Seçimler gösteriyor ki, ülkemiz yarı yarıya kutuplaşmış durumda. Muhalifler yandaşlardan, yandaşlar muhaliflerden habersiz ayrı dünyalarda yaşıyoruz.
Peki bu kutuplaşmayı politik psikolojik olarak nasıl tarif edebiliriz? Politik psikolojide otoriteryen kişilik diye bir kavram var.
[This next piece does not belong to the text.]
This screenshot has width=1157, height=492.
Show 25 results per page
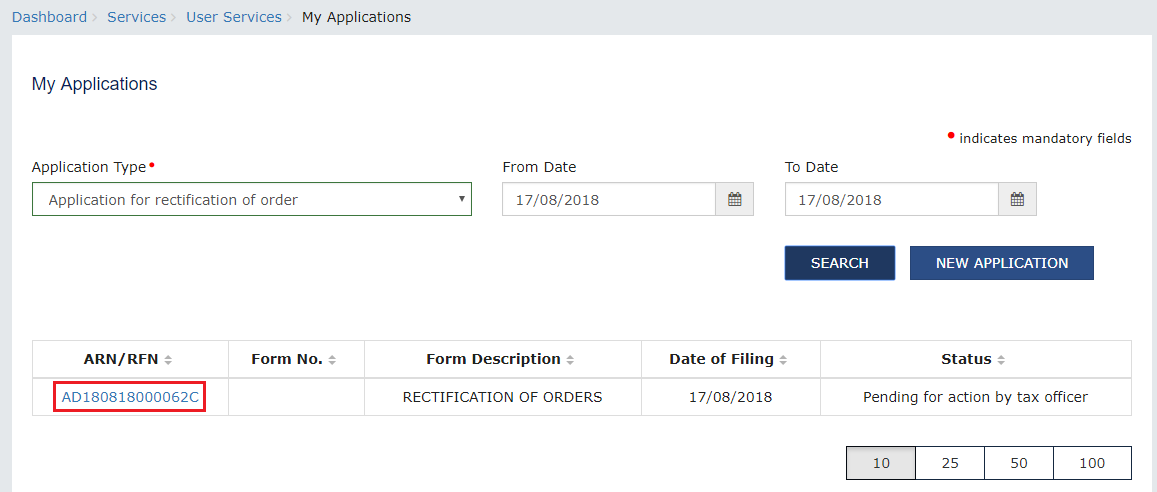coord(950,463)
Bu kavram, Nazilerin iktidara nasıl geldiğini açıklamak için kullanıldı. Bunun özel bir biçimi ise, sağ kanat otoriteryenlik olarak geçiyor.
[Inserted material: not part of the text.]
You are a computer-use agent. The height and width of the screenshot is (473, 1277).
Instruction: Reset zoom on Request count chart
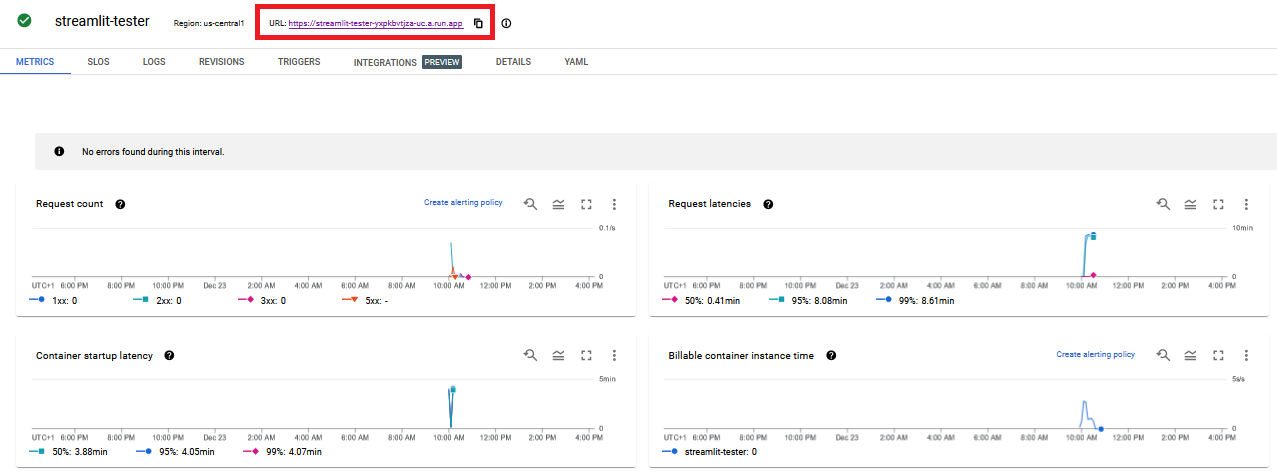click(531, 204)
Örneğin, bir kesim aşağıdaki ifadelere olumlu yanıt veriyor (maddeleri basitleştirerek ve Türkiye siyasetine uyarlayarak veriyoruz):
– Yetkililer genelde haklı çıkıyorlar, oysa radikaller ve protestocular ancak konuşurlar.
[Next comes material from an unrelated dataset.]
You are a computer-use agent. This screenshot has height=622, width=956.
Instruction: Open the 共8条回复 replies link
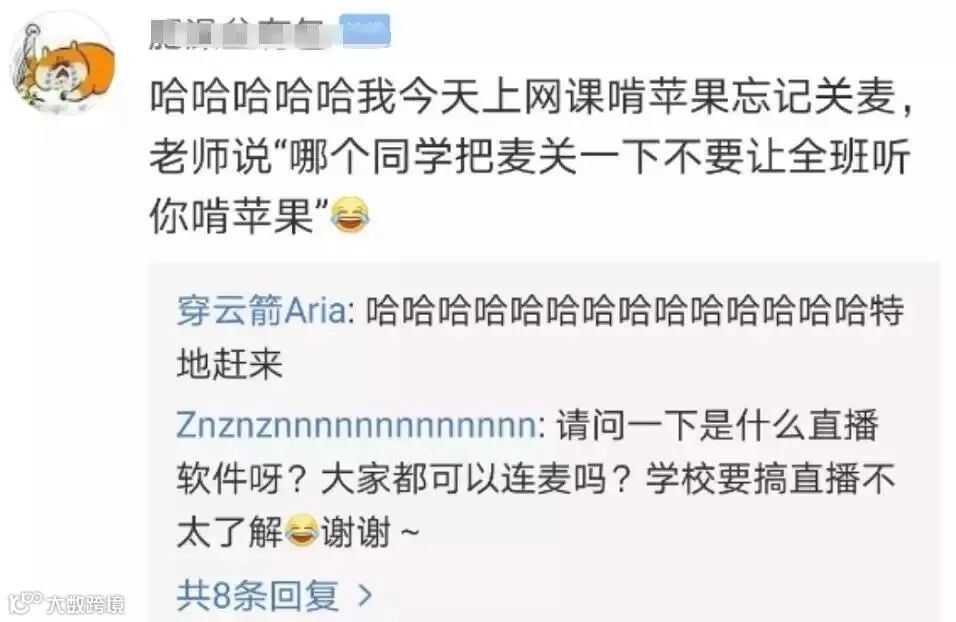258,595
– Kadınlar, evlendiklerinde kocalarına itaat edeceklerine söz vermeliler.
– Ülkemizin bizi bitiren radikal yeni şeyler ve ‘azmışlık’ı ortadan kaldırmak için ne gerekirse yapacak güçlü bir lidere umutsuzcasına ihtiyacı var.
– İnsanların aklında kuşku uyandırmaya çalışan gürültücü tipleri dinlemektense devlet ve din yetkililerinin yargılarına güvenmek her zaman daha iyidir.
– Ülkemizin krizden çıkmasının en iyi yolu, geleneksel değerlere geri dönmemiz, masaya yumruğunu vuran bir lideri başa getirmemiz ve kötü fikirler yayan sorun yaratıcıları susturmaktır.
– Ülkemiz, ahlaki dokumuzu ve geleneksel inançlarımızı kemiren sapkınlıkları ezip geçmezse, bu gidişle yıkılır gider.
– Eski kafa davranışlar ve eski kafa değerler, hâlâ en iyi yolu gösteriyor.
– Ülkemizin gerçekten ihtiyacı olan şey, kötülüğü ezip geçecek ve bizi doğru yola döndürecek sert bir lider.
– Kürtaj, pornografi ve evlilik konusunda dinin yasaları, çok geç olmadan kesin olarak uygulanmalıdır ve bu yasaları çiğneyenler sert bir biçimde cezalandırılmalıdır.
– Ülkemizde bugün kendi dinsiz amaçlarıyla yıkıcılık yapan birçok radikal, ahlaksız insan var, ki yetkililer bunlara bir dur demeli.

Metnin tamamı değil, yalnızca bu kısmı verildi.